If LangSmith integration isn’t possible or straightforward, what other monitoring or tracing tools would you recommend? I’m looking for something that can help me understand performance metrics and maybe track conversations over time.
Has anyone here successfully set up any kind of evaluation framework with OllamaUi? Would love to hear about your experiences and what worked best for you. Thanks in advance for any suggestions or guidance you can share!
I’ve encountered similar challenges when integrating LangSmith with OllamaUi. While a direct integration isn’t available, I implemented a custom solution using a Python script that communicates with LangSmith’s API. Although this requires additional setup, it provides valuable insights into model performance. Alternatively, consider using OpenTelemetry; it may not be as tailored for LangSmith but offers effective performance tracking and has comprehensive documentation to assist in the setup process.
I tried this about six months ago. OllamaUi doesn’t support LangSmith natively, but I built a middleware workaround that logs everything to LangSmith.
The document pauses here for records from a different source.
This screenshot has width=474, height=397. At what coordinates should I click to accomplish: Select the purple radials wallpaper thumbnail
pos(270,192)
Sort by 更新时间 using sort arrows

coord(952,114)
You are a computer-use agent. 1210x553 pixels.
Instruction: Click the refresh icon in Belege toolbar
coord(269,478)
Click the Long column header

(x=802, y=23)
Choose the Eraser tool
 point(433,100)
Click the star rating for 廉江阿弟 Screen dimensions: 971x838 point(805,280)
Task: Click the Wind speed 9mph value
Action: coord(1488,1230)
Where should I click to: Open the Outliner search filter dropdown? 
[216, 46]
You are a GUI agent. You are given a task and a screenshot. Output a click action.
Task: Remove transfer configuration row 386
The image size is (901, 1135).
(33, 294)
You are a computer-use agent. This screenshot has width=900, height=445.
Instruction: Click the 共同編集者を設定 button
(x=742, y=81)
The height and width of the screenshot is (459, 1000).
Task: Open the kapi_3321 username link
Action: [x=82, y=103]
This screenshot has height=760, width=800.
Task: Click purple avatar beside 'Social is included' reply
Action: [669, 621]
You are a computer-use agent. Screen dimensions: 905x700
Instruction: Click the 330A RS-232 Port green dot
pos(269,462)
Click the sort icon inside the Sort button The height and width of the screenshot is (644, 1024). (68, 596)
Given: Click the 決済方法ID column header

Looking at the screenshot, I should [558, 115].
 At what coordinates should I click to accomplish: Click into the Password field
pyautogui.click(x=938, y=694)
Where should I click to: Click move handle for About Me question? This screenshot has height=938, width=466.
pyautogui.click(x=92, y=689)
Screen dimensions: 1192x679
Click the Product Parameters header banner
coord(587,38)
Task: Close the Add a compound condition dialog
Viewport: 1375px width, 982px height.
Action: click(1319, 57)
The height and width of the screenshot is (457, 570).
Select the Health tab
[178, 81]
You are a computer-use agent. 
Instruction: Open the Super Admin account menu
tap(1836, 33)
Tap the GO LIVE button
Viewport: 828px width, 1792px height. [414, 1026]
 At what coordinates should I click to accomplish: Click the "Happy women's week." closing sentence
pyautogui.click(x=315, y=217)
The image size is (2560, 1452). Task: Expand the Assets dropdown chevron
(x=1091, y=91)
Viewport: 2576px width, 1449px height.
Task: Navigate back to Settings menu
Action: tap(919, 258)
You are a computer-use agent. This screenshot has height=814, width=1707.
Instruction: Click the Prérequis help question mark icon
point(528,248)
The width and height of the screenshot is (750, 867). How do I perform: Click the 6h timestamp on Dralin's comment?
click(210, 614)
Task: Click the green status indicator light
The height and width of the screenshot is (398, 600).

I intercepted the API calls between OllamaUi and Ollama, then sent the conversation data to LangSmith for analysis. Took some custom Flask work but it tracks response quality and conversation flows really well. If you don’t want to mess with custom solutions, check out LangFuse instead. Better community support for local models and way easier setup docs than hacking LangSmith integration together. The evaluation features aren’t as powerful as LangSmith but they’ll do the job for tracking model performance.